### [Your task]
Pick up the article on the 2005 film Pterodactyl where it stops and write the next part of its plot.

### [Passage provided]
- - - - -

Pterodactyl is a 2005 American horror film that premiered on the Sci Fi Channel. The film is directed by Mark L. Lester.

Plot
At a pterodactyl's nest, several of the eggs hatch. 
A trio of hunters, scouting the Turkish–Armenian border are suddenly attacked by a pterodactyl. While defending themselves, they become outmatched and are all killed.

Michael (Cameron Daddo), and Kate (Amy Sloan), are leading a group of teenagers for camping and through a science expedition. The students are Gwen, Jason, Willis (Steve Braun), and Angie (Mircea Monroe). They stop at a Turkish forest and begin exploring, eventually discovering a dead pterodactyl and mounds of pterodactyl feces. While the others examine the spore, Angie wanders off and decides to go for a swim. When she jumps into the water, a pterodactyl appears and attacks her. She struggles to escape, and runs into Jason, who was searching for Angie. In the confusion, he moves to the lake to investigate. Upon reaching the lake, the pterodactyl drags him away. Angie tells the others that she was attacked by something that looked like a bird, but Michael dismisses the idea. Michael and Willis desperately go searching for Jason, but unnoticed by them, he has been killed.

That night, Captain Bergen (Coolio) and his squad sneak into the Russian camp and captures the terrorist Clarke, (Todd Kramer). Captain Bergen find Michael and his group camping, so they decide to follow them.

- - - - -

### [Provided information]
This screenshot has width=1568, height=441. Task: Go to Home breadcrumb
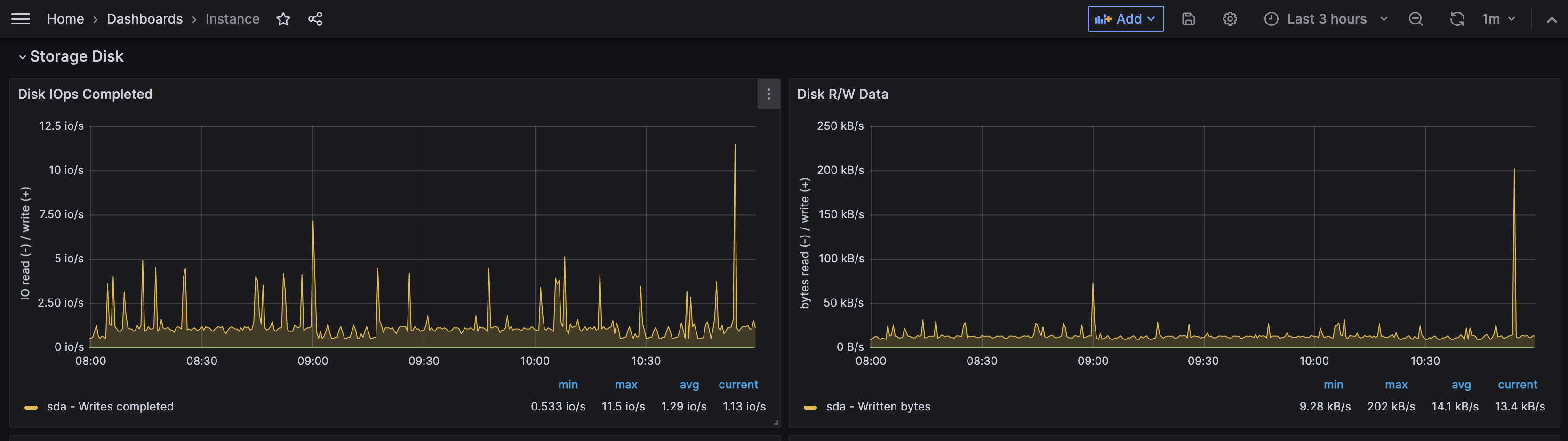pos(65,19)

- - - - -

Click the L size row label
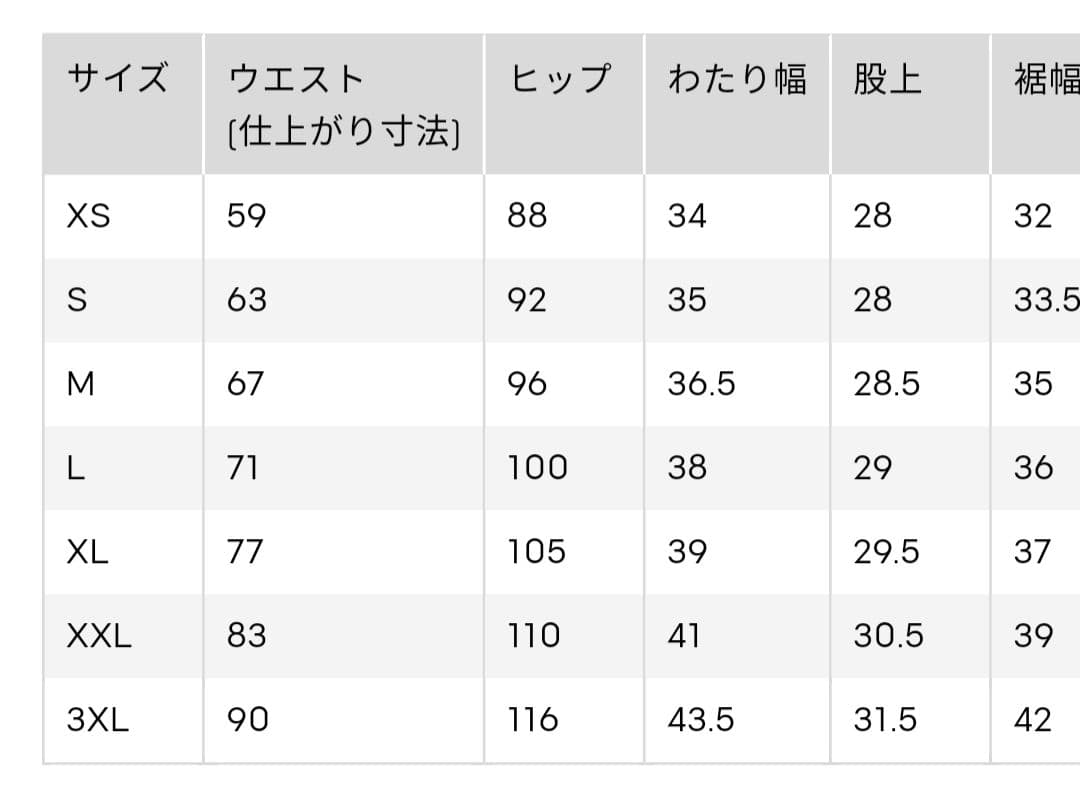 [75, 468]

- - - - -

### [Solved problem]
The next morning, while preparing to leave, Michael's jeep is ambushed by a group of Russian terrorists. When the pterodactyls attack, the group flees with Captain Bergen and his squad rescuing them. In the struggle, Gwen is killed by a pterodactyl while escaping. Michael questions their presence; Bergen says that he and his squad members have been assigned to capture a Russian terrorist by hand. While the group continue on foot, Angie shows her feelings to Willis, for his bravery.

A second wave of pterodactyls suddenly appear. During the attack, Angie is wounded and succumbs to her injury. Several soldiers are also killed, and Kate is snatched in the process. After the attack, Captain Bergen and the group continue, to find a shelter. Flocks of pterodactyls start raiding the shelter, bringing it down to pieces. The group, arms and defends themselves from the invaders. With the group gaining the upper hand, the remaining invading pterodactyls retreats. Willis and one of Bergen's remaining soldiers Zelasny are injured. They are told to remain at the shelter, while the rest journey to the nest to rescue Kate.

Later, Zelasny (Jessica Ferrarone), dies from her wounds and Willis is killed by invading pterodactyls. Meanwhile, in the nest, Kate grabs a soldier's walkie-talkie and contacts Bergen. She escapes the nest and runs over the group once again. When the rescue line is set up for Kate to cross, Serling (George Calil), travers and grabs Kate to swing to Michael. Serling slips off the rope, falling to the rocks below. Bergen salutes his soldier and runs off as Serling before succumbing to his injury, detonates the bomb, in the nest, killing all of the pterodactyls. As they get off the mountain, the last pterodactyl attack in revenge. Bergen fires a missile saying, "the music's coming down and guess what I'm your DJ", but is killed. Michael keeps the missile on target and finally kills the last flying reptile. As Kate and Michael share a kiss and walk away, an allosaurus emerges from the volcano's crater.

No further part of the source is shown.